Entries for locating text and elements
## START
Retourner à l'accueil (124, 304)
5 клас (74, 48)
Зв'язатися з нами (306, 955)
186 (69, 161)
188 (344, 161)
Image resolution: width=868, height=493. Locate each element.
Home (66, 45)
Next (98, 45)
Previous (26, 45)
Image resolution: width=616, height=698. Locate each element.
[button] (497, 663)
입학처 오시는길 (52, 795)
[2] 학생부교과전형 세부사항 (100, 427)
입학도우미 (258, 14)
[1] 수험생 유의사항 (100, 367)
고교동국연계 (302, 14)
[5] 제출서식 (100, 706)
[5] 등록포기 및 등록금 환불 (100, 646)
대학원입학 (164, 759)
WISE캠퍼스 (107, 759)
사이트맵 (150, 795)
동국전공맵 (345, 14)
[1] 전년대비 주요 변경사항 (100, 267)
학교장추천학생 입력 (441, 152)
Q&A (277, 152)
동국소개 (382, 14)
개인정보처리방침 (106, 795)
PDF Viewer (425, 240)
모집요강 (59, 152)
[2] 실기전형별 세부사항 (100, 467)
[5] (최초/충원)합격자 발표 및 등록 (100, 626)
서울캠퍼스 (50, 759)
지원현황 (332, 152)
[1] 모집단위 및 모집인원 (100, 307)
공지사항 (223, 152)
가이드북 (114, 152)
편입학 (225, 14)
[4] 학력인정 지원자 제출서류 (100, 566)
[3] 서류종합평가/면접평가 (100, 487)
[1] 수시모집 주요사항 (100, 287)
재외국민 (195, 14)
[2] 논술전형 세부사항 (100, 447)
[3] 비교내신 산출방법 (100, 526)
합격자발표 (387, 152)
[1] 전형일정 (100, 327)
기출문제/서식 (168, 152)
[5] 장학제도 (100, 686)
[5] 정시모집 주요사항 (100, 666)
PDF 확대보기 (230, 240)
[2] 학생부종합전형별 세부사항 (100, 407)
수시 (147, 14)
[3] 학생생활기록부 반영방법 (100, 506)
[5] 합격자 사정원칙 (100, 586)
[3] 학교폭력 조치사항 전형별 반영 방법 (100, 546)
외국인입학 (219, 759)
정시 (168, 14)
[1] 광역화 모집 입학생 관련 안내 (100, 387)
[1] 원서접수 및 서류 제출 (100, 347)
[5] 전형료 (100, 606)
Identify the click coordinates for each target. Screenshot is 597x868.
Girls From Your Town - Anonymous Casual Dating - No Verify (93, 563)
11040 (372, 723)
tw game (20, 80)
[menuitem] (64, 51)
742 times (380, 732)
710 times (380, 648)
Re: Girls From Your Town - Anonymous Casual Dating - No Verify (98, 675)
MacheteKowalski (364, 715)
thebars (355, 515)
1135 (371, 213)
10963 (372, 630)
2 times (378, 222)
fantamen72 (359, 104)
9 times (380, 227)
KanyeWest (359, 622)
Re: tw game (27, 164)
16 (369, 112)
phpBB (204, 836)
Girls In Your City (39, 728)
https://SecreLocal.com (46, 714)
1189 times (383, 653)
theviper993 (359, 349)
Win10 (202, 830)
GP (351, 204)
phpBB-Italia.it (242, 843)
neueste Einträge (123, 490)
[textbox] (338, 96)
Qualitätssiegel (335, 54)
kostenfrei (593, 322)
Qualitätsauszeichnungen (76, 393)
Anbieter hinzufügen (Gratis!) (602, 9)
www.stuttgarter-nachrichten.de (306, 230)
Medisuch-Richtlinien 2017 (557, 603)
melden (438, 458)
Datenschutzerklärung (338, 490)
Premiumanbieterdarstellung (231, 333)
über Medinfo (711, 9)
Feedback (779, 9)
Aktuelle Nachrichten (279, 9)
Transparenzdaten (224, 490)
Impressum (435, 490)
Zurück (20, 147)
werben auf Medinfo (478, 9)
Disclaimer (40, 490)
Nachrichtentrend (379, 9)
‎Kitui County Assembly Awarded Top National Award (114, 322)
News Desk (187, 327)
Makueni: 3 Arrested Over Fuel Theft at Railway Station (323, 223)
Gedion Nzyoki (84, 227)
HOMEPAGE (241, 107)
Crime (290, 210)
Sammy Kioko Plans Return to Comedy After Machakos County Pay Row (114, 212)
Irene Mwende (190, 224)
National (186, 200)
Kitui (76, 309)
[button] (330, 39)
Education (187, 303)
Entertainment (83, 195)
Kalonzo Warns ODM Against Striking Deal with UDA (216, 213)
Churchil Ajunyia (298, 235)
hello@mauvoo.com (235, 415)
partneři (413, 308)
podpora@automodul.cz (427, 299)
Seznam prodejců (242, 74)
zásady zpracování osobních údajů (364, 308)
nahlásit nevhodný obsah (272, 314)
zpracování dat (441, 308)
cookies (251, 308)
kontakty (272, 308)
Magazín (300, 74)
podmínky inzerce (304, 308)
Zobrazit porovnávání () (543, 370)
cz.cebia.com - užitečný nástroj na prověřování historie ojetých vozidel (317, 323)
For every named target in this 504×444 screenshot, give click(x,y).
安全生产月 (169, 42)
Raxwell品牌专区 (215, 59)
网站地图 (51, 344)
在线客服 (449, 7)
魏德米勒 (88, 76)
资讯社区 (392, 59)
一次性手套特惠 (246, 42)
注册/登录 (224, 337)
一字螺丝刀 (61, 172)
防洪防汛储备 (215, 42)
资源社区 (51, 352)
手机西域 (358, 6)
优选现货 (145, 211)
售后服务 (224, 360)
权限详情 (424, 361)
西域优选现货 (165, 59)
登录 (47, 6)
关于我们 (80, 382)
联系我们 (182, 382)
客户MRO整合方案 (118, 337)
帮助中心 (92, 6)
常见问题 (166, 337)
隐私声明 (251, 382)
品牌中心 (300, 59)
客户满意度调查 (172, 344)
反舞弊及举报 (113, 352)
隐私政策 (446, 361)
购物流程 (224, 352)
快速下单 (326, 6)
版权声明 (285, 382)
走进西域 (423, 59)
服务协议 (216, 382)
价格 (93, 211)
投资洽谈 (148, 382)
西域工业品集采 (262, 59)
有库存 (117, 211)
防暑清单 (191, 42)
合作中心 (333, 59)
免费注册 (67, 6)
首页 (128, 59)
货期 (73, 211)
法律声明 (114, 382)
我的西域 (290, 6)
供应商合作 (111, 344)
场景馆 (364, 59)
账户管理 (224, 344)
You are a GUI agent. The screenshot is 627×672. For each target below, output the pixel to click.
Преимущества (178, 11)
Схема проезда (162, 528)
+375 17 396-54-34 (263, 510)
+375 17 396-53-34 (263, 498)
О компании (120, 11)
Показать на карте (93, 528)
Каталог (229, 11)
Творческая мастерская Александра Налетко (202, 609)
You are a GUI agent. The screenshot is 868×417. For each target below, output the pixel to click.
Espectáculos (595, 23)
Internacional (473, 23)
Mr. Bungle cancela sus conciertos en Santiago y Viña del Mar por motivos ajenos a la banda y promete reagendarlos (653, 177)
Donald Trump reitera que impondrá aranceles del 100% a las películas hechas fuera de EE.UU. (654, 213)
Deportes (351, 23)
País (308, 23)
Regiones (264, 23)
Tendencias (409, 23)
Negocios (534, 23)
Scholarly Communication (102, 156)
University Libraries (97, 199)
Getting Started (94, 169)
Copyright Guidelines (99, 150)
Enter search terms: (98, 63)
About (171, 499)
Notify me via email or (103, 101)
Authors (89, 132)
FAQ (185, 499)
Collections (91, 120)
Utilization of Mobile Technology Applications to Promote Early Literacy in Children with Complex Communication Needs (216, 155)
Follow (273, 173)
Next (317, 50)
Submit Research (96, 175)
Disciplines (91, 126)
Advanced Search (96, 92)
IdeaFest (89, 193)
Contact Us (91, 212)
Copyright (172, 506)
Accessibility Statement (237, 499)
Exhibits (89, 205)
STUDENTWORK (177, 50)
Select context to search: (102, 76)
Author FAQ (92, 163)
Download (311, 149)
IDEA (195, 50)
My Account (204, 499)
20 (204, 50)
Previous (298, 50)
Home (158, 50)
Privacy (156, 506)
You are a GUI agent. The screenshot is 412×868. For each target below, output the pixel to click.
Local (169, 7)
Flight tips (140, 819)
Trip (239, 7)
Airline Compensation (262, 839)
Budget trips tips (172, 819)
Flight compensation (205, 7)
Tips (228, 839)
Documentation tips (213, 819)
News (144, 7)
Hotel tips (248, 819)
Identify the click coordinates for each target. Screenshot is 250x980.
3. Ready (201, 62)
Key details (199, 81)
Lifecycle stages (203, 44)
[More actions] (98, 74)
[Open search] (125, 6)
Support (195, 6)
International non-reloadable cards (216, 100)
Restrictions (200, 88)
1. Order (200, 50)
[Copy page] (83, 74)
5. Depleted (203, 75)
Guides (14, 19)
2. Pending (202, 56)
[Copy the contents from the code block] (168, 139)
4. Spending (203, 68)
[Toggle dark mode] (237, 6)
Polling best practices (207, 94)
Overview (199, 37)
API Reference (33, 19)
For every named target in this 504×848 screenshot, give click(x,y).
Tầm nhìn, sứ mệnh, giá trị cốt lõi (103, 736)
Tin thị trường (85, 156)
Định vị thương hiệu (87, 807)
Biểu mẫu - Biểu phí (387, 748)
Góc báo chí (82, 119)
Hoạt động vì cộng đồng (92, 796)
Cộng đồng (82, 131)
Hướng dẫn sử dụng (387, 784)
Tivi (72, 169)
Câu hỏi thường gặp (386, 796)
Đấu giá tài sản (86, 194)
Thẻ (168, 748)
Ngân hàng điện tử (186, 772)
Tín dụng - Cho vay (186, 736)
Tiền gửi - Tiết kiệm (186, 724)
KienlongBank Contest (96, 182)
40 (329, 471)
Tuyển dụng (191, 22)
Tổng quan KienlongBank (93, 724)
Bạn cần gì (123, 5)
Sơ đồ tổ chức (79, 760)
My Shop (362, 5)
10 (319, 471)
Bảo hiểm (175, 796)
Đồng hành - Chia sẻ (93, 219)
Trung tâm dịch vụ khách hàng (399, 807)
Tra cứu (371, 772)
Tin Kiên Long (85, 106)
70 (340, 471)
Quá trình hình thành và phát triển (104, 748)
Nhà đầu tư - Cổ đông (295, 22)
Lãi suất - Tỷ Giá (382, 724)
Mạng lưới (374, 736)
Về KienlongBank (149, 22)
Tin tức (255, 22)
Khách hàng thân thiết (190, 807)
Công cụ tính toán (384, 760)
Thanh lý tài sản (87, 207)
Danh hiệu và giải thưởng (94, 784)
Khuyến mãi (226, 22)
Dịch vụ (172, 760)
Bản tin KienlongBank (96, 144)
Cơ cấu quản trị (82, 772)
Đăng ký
## END
*Given problem*
In the entries starting at the line that contains "9 times (380, 227)" and ending at the line that contains "[textbox] (338, 96)", replace "times" with "views" and reproduce only those lines, leaving everything else unchanged.

*Correct response*
9 views (380, 227)
KanyeWest (359, 622)
Re: tw game (27, 164)
16 (369, 112)
phpBB (204, 836)
Girls In Your City (39, 728)
https://SecreLocal.com (46, 714)
1189 views (383, 653)
theviper993 (359, 349)
Win10 (202, 830)
GP (351, 204)
phpBB-Italia.it (242, 843)
neueste Einträge (123, 490)
[textbox] (338, 96)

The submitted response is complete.